• _Task to complete_
Please write out the ambulance service funding article below word for word, from "With the help" to "support across the East Midlands.".

──────── Selected excerpt

East Midlands Ambulance Service secures over £600k for volunteer schemes and vehicles
East Midlands Ambulance Service's (EMAS) Community Response team has secured just over £600,000 in charity grants.
This money will enable the service to launch new volunteer projects and fund defibrillators and electric vehicles across the East Midlands.
In total, an NHS Charities Together grant of £509,000 and an NHS England grant of £98,00 have been awarded to them, giving the team a combined amount of £607,000.
These two Community Services Grants will be used to fund a number of different projects at EMAS as part of the Community Response Volunteer Strategy.
With the help of the NHS Charities Together grant, the Community Response team can now establish eight new community first responder (CFR) schemes in currently underserved areas in the East Midlands and provide ten new fully electric multi-capability (Medical and Falls Response) CFR cars.
They can also introduce 126 new community public access defibrillators (CPADs) predominantly in rural communities where there are above average occurrences of chest pain and sudden cardiac arrest, as well as ensuring all EMAS buildings and ambulance stations have a public access defibrillator on site, available 24/7.
And finally, the money can be used to equip a Volunteer Doctor Critical Care Car for EMICS (East Midlands Immediate Care Scheme) to provide an enhanced critical care response to patients requiring support across the East Midlands.
Using the funds from the NHS England grant, the team will establish 48 new CFR dispatch points, including the issue of 48 responder kits complete with response bags, full medical equipment, defibrillator, and observations/diagnostics equipment.
The team will also introduce a Community Resilience Volunteer Trainer to support their Out of Hospital Cardiac Arrest and Clinical Quality Strategy; they will be responsible for the delivery of a rolling bystander CPR training programme in all communities and placement of more defibrillators.
The money will also enable them to introduce a Volunteer Operations Support Worker to support A&E and Patient Transport Services with increased demand and capacity pressures in all counties.
Michael Barnett-Connolly, Head of Community Response at East Midlands Ambulance Service said: "We are so pleased to have secured this funding which will enable us to do even more in the communities we serve. Our volunteers make a huge and valued contribution at EMAS and this work will make a difference to the lives of people within our communities across the region. Through the giving of their free time to support staff and patients, more lives will be saved."

────────────────
──────── Provided records

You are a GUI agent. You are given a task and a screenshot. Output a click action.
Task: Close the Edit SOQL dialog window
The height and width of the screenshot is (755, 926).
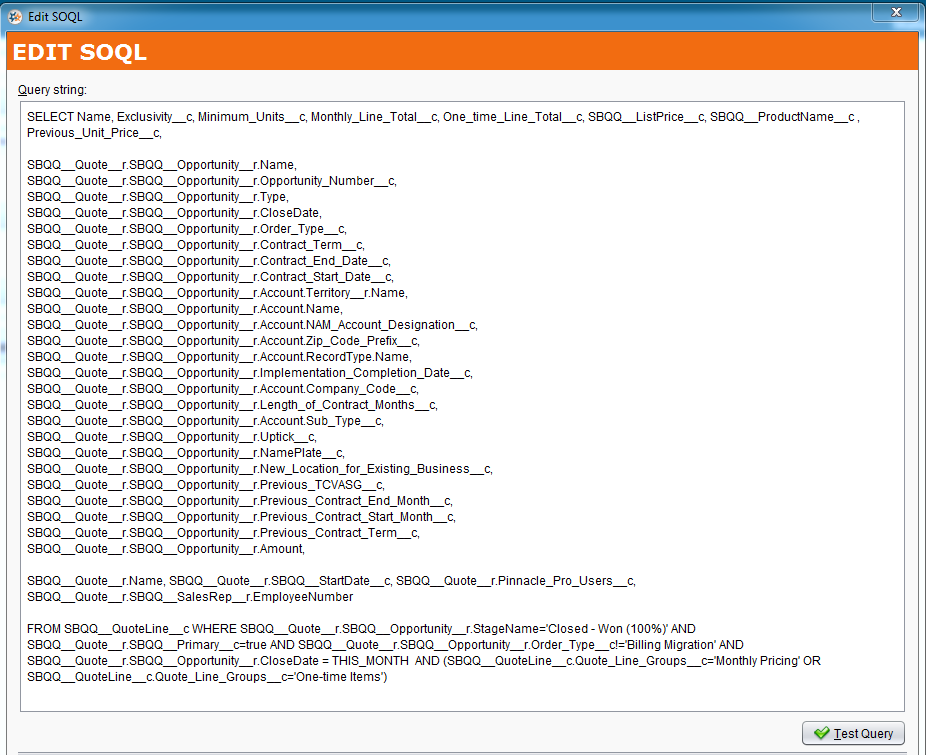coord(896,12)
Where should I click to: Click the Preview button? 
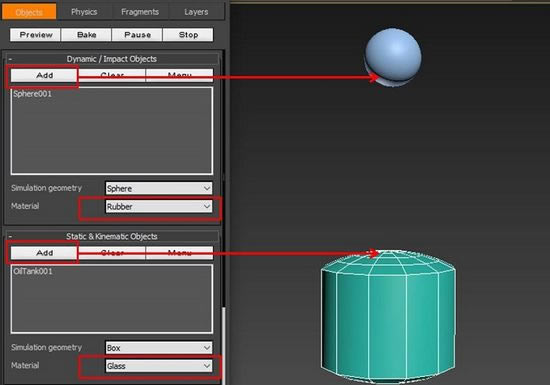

────────────────
──────── Provided records

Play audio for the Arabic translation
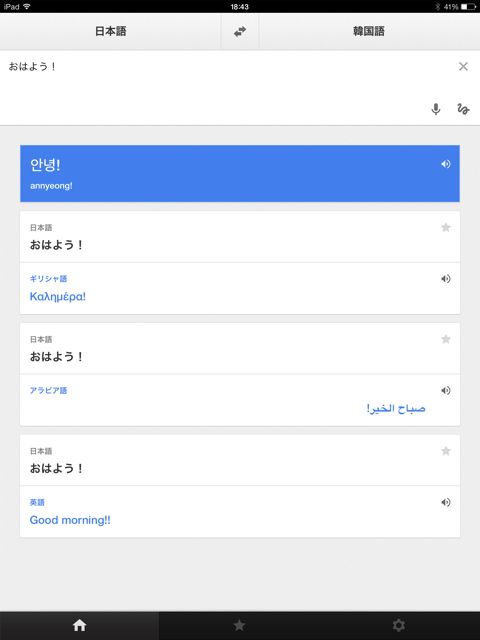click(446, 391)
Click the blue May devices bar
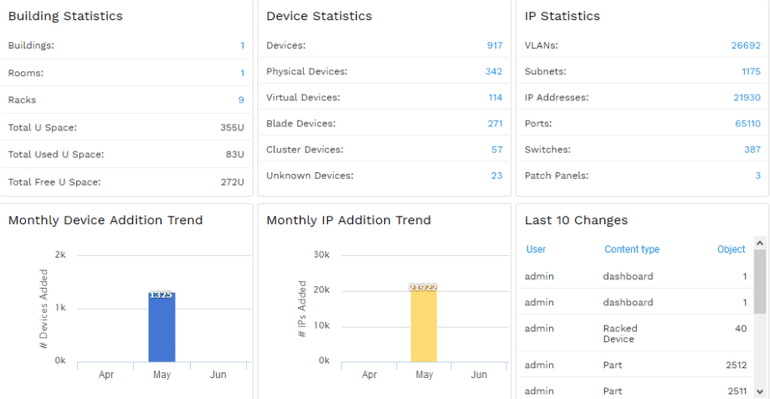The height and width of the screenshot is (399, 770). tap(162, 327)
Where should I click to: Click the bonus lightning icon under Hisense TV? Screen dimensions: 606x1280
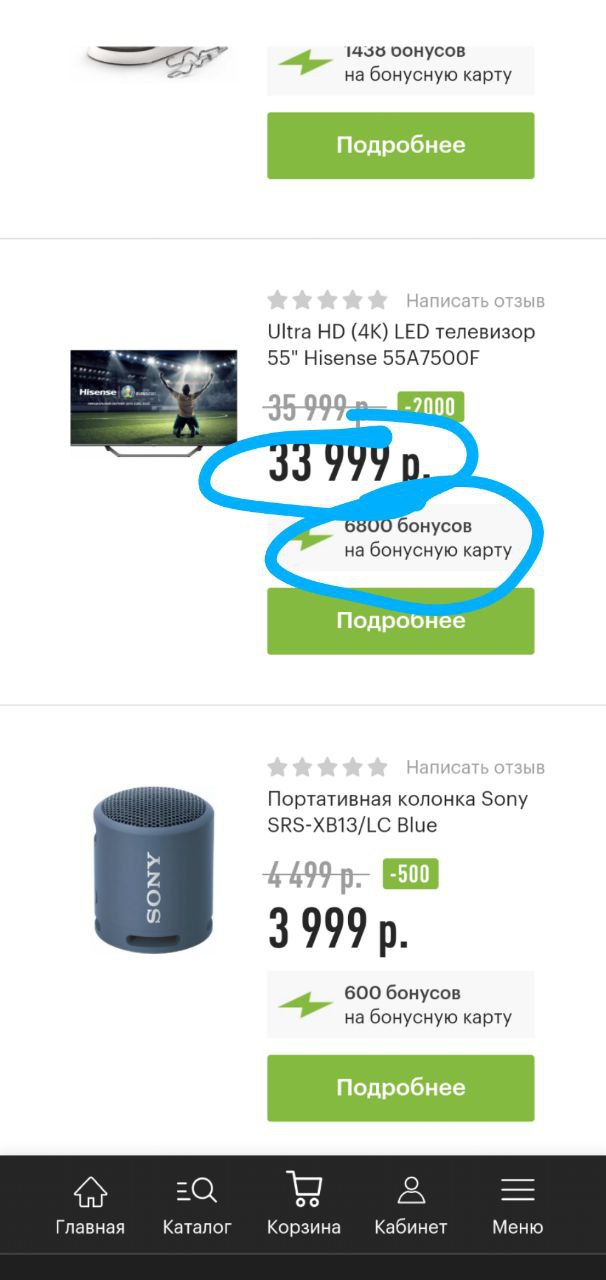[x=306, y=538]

────────────────
──────── Provided records

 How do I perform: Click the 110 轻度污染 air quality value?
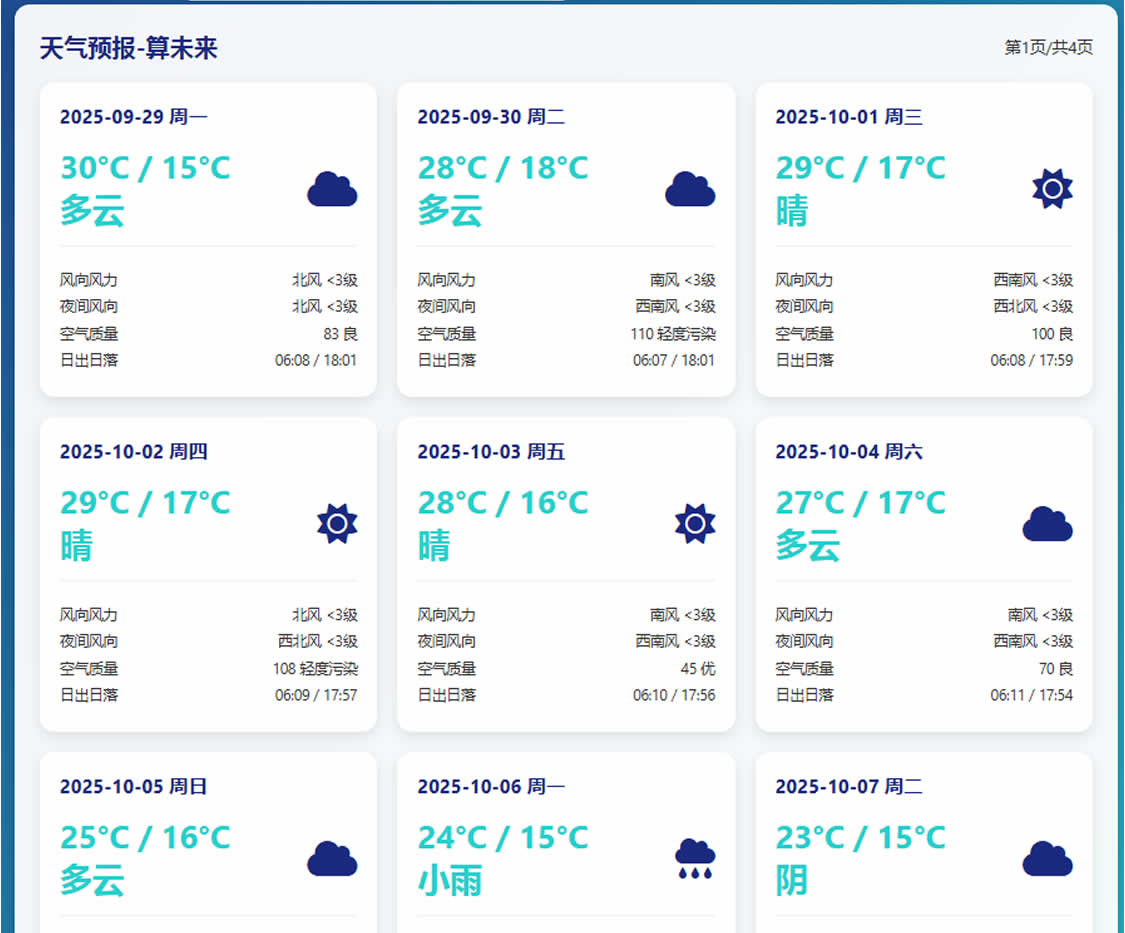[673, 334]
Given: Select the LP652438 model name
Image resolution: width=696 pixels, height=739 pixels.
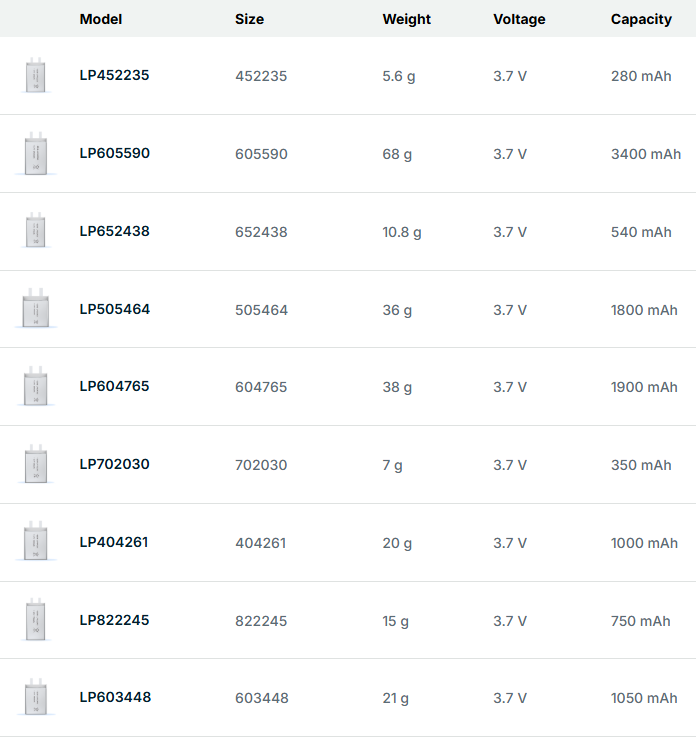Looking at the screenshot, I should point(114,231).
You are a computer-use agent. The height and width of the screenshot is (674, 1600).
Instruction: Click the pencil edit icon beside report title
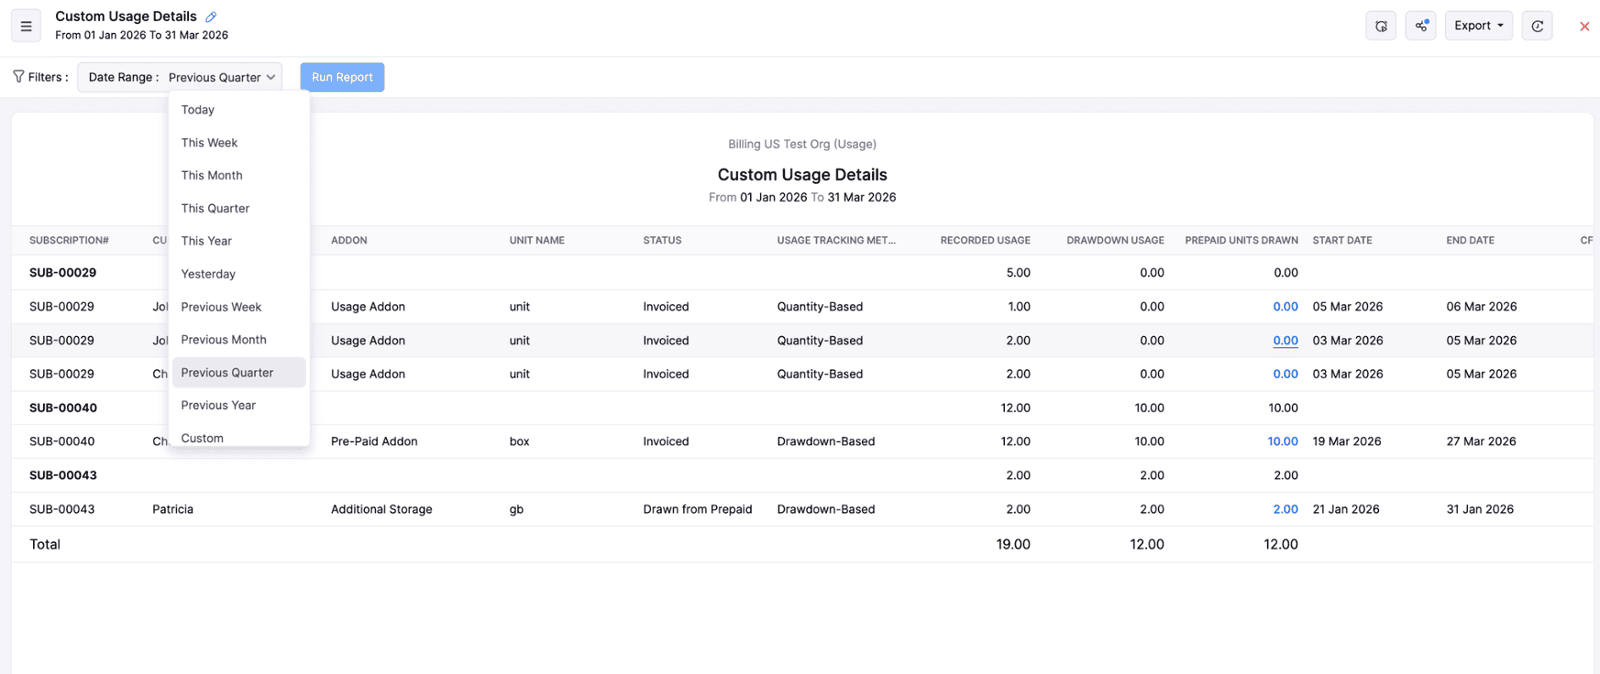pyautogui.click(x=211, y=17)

────────────────

• _Finished task_
With the help of the NHS Charities Together grant, the Community Response team can now establish eight new community first responder (CFR) schemes in currently underserved areas in the East Midlands and provide ten new fully electric multi-capability (Medical and Falls Response) CFR cars.
They can also introduce 126 new community public access defibrillators (CPADs) predominantly in rural communities where there are above average occurrences of chest pain and sudden cardiac arrest, as well as ensuring all EMAS buildings and ambulance stations have a public access defibrillator on site, available 24/7.
And finally, the money can be used to equip a Volunteer Doctor Critical Care Car for EMICS (East Midlands Immediate Care Scheme) to provide an enhanced critical care response to patients requiring support across the East Midlands.